- **Problem statement**: Repeat every record below, word for word.
•••••
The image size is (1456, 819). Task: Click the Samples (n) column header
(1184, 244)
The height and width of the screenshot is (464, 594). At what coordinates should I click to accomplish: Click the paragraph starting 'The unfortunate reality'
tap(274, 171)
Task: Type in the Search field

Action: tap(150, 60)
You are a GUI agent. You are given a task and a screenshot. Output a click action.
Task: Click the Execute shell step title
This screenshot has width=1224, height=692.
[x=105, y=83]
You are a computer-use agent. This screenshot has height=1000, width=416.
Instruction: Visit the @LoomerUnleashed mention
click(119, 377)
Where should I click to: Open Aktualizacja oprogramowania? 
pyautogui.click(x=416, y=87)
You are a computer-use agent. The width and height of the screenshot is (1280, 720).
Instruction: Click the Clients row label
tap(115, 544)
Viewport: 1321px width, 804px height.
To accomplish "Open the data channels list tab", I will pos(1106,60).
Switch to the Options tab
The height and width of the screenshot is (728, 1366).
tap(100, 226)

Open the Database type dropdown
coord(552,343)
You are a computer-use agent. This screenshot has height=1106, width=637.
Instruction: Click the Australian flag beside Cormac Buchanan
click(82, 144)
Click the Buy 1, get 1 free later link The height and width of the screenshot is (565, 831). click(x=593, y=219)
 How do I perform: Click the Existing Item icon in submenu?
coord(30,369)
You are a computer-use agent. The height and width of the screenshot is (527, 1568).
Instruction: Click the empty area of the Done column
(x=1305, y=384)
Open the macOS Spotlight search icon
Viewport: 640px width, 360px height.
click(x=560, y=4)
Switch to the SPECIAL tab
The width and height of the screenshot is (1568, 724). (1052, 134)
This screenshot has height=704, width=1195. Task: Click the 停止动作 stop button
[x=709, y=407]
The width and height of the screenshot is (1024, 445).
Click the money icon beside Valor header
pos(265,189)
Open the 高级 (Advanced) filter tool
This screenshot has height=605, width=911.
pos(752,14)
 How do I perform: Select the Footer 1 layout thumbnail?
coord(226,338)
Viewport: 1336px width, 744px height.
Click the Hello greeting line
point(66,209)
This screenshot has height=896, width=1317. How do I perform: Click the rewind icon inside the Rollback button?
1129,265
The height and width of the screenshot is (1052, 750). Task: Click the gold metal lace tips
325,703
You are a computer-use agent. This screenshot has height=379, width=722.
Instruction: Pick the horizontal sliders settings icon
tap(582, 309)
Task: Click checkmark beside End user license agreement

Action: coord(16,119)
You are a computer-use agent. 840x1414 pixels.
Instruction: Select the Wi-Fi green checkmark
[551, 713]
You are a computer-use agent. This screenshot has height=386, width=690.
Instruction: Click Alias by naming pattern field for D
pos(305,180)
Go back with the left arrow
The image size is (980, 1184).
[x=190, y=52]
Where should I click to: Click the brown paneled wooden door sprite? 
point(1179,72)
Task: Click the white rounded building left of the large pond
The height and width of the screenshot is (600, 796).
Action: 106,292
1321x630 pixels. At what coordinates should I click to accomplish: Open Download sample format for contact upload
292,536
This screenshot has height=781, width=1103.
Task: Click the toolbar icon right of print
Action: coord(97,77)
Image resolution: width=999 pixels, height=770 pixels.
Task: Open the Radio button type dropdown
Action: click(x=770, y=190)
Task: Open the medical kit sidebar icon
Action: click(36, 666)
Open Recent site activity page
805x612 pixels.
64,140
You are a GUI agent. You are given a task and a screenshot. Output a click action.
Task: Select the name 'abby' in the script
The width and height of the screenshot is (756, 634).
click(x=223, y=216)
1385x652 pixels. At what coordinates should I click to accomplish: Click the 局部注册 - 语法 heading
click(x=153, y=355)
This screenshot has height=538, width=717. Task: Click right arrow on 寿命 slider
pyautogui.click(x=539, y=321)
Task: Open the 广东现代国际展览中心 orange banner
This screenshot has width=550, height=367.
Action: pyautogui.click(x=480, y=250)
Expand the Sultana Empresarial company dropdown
•••••
- **Your response**:
The image size is (1456, 819). Task: Click the Samples (n) column header
(1184, 244)
The height and width of the screenshot is (464, 594). At what coordinates should I click to accomplish: Click the paragraph starting 'The unfortunate reality'
tap(274, 171)
Task: Type in the Search field

Action: tap(150, 60)
You are a GUI agent. You are given a task and a screenshot. Output a click action.
Task: Click the Execute shell step title
This screenshot has width=1224, height=692.
[x=105, y=83]
You are a computer-use agent. This screenshot has height=1000, width=416.
Instruction: Visit the @LoomerUnleashed mention
click(119, 377)
Where should I click to: Open Aktualizacja oprogramowania? 
pyautogui.click(x=416, y=87)
You are a computer-use agent. The width and height of the screenshot is (1280, 720).
Instruction: Click the Clients row label
tap(115, 544)
Viewport: 1321px width, 804px height.
To accomplish "Open the data channels list tab", I will pos(1106,60).
Switch to the Options tab
The height and width of the screenshot is (728, 1366).
tap(100, 226)

Open the Database type dropdown
coord(552,343)
You are a computer-use agent. This screenshot has height=1106, width=637.
Instruction: Click the Australian flag beside Cormac Buchanan
click(82, 144)
Click the Buy 1, get 1 free later link The height and width of the screenshot is (565, 831). click(x=593, y=219)
 How do I perform: Click the Existing Item icon in submenu?
coord(30,369)
You are a computer-use agent. The height and width of the screenshot is (527, 1568).
Instruction: Click the empty area of the Done column
(x=1305, y=384)
Open the macOS Spotlight search icon
Viewport: 640px width, 360px height.
click(x=560, y=4)
Switch to the SPECIAL tab
The width and height of the screenshot is (1568, 724). (1052, 134)
This screenshot has height=704, width=1195. Task: Click the 停止动作 stop button
[x=709, y=407]
The width and height of the screenshot is (1024, 445).
Click the money icon beside Valor header
pos(265,189)
Open the 高级 (Advanced) filter tool
This screenshot has height=605, width=911.
pos(752,14)
 How do I perform: Select the Footer 1 layout thumbnail?
coord(226,338)
Viewport: 1336px width, 744px height.
Click the Hello greeting line
point(66,209)
This screenshot has height=896, width=1317. How do I perform: Click the rewind icon inside the Rollback button?
1129,265
The height and width of the screenshot is (1052, 750). Task: Click the gold metal lace tips
325,703
You are a computer-use agent. This screenshot has height=379, width=722.
Instruction: Pick the horizontal sliders settings icon
tap(582, 309)
Task: Click checkmark beside End user license agreement

Action: coord(16,119)
You are a computer-use agent. 840x1414 pixels.
Instruction: Select the Wi-Fi green checkmark
[551, 713]
You are a computer-use agent. This screenshot has height=386, width=690.
Instruction: Click Alias by naming pattern field for D
pos(305,180)
Go back with the left arrow
The image size is (980, 1184).
[x=190, y=52]
Where should I click to: Click the brown paneled wooden door sprite? 
point(1179,72)
Task: Click the white rounded building left of the large pond
The height and width of the screenshot is (600, 796).
Action: 106,292
1321x630 pixels. At what coordinates should I click to accomplish: Open Download sample format for contact upload
292,536
This screenshot has height=781, width=1103.
Task: Click the toolbar icon right of print
Action: coord(97,77)
Image resolution: width=999 pixels, height=770 pixels.
Task: Open the Radio button type dropdown
Action: click(x=770, y=190)
Task: Open the medical kit sidebar icon
Action: click(36, 666)
Open Recent site activity page
805x612 pixels.
64,140
You are a GUI agent. You are given a task and a screenshot. Output a click action.
Task: Select the name 'abby' in the script
The width and height of the screenshot is (756, 634).
click(x=223, y=216)
1385x652 pixels. At what coordinates should I click to accomplish: Click the 局部注册 - 语法 heading
click(x=153, y=355)
This screenshot has height=538, width=717. Task: Click right arrow on 寿命 slider
pyautogui.click(x=539, y=321)
Task: Open the 广东现代国际展览中心 orange banner
This screenshot has width=550, height=367.
Action: pyautogui.click(x=480, y=250)
Expand the Sultana Empresarial company dropdown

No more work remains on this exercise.